The Muslim portion of the Bidadari Cemetery was opened in 1910, accepting burials until 1971. Between 2001 and 2006, a total of sixty-eight thousand Muslim graves were exhumed in order to make way for the construction of the Bidadari housing estate and its adjoining rail station, the Woodleigh MRT station on the North–East Line. Notable former burials in the cemetery include that of politicians Ahmad bin Ibrahim and Baharuddin Ariff.

=== Kampong Glam ===
A private cemetery dedicated to Fakeh Haji Abdul Jalil, a former head cleric of the nearby Sultan Mosque, was exhumed to make way for the construction of the Golden Landmark Shopping Complex in 1983. This cemetery was once revered as a keramat and was prominently visited during the Second World War, managed by the descendants of Haji Abdul Jalil who practiced consanguinity in order to keep their bloodline considered "saintly" to validate their role as guardians of the cemetery.

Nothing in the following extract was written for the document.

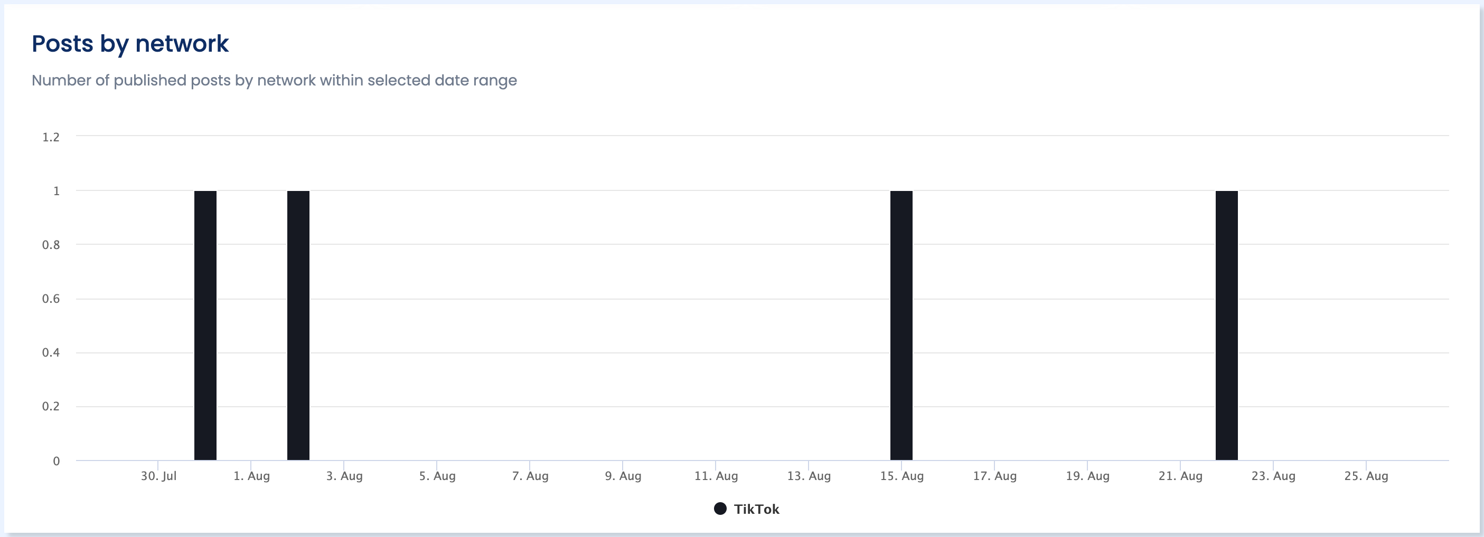Click the bar at 15 Aug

=== Kallang and Geylang ===
A small, private cemetery named Keramat Kallang was once present along the banks of the Kallang River, intended as the burial place of an Iraqi trader named Siti Maryam and her relatives. The cemetery was exhumed in 2009 and the remains were relocated to the Pusara Abadi Muslim Cemetery. The ruins of a former Islamic cemetery are also present next to the former gateway of the Kallang Airport.

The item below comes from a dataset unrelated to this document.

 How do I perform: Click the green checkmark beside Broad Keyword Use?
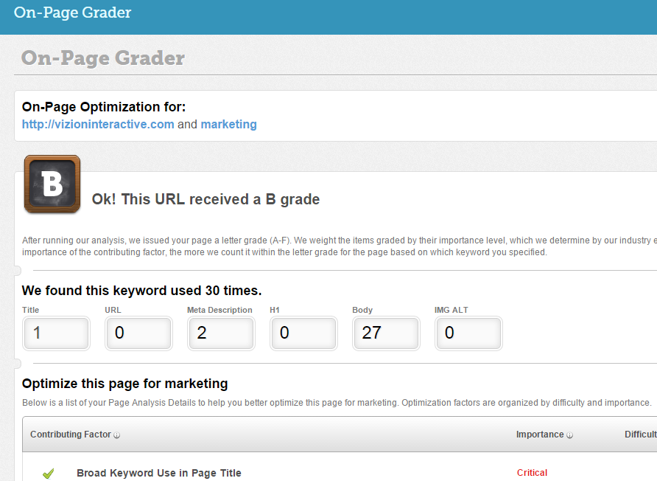[x=48, y=473]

Nearby, a cemetery situated within Masjid Khadijah located along Geylang Road was cleared in 1997. Then in 2000, a private cemetery in Masjid Wak Tanjong belonging to the founder of the mosque and his relatives was cleared out and reinterred at the Pusara Abadi cemetery.

=== Chinatown ===
Within the compound of Masjid Jamae along South Bridge Road in Chinatown existed a cemetery for the local Muslim residents. This burial ground does not exist anymore, with the exception of the mausoleum of Muhammad Salih Waliullah that is commonly visited by locals and tourists for the purpose of ziyarat.

=== Bedok ===
A large Muslim cemetery in the Siglap portion of Bedok was exhumed in the 1990s to make way for development of the modern Siglap neighbourhood. The only remnants of the cemetery are three tombs belonging to the founder of Siglap, Tok Lasam, and his wife and trusted lieutenant, which were not exhumed and instead preserved at the site, as well as two unnamed tombstones behind the Siglap Court private apartment building. Tok Lassam's grave is an unofficial heritage site amongst former residents of the Kampong Siglap village that once stood in the area.